Lost Lake Farm’s most popular cheeses
Iowa Alpine: The best-selling Lost Lake Farm cheese is sharp and semihard, similar to Gruyere or aged Tomme. It’s great for slicing for crackers or sandwiches. Serve it with a dry Riesling, pilsner or fresh cider.
Emmentaler: Lacy holes perforate the pale cream-colored Swiss-style cheese with a mild nutty flavor that intensifies with melting. Serve it with a Belgian-style sour ale, a fruity white wine like pinot grigio or a seltzer with lemon.
Cheddar: This pale yellow cheese with a black wax rind is both creamy and sharp even when young. Serve it with a mild beer, robust white wine like chardonnay or black tea.
Farmstead Feta: This salt-brined cheese is crumbly on the inside and lusciously creamy on the outside. The mild grassy flavor stands out on salads, softened on top of grilled or roasted vegetables, or all on its own. Serve with sauvignon blanc, green tea or hard cider.
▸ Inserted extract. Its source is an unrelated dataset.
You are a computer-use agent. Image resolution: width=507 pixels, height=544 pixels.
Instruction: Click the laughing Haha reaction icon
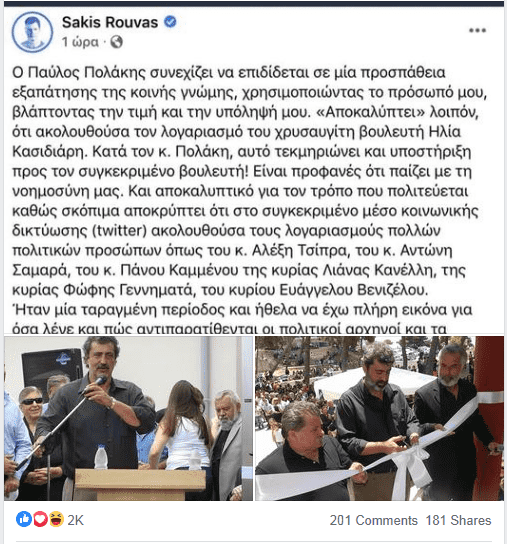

Lost Lake Blue: This unique delicious blue cheese is made from Camembert inoculated with Roquefort culture. It starts out mild and rich but sharpens with age, similar to Cambozola. Drizzle it with honey or enjoy it with charcuterie, dried fruit and olives. Serve with a dark beer or lighter red wine like pinot noir.
Camembert: This cheese has a pretty white bloom on the outside, a gooey center and a mild mushroomy flavor. Its buttery and slightly bitter notes pair well with sweet jam or honey. Serve it with white wine, wheat beer or fresh-pressed cider.
Burrnt Oak: The Camembert curds have a layer of ash from one of the farm’s 200-year-old burr oak trees. It’s a mellower version of the Camembert but still has a complex mushroom perfume.
Quark: This is a soft, farmer-style cheese, which chef Suman Hoque of HoQ restaurant in Des Moines likens to a nice chevre but richer. Its buttery, mild flavor pairs well with berries, chives and garlic. And it’s great to bake into a cheesecake; use it like cream cheese.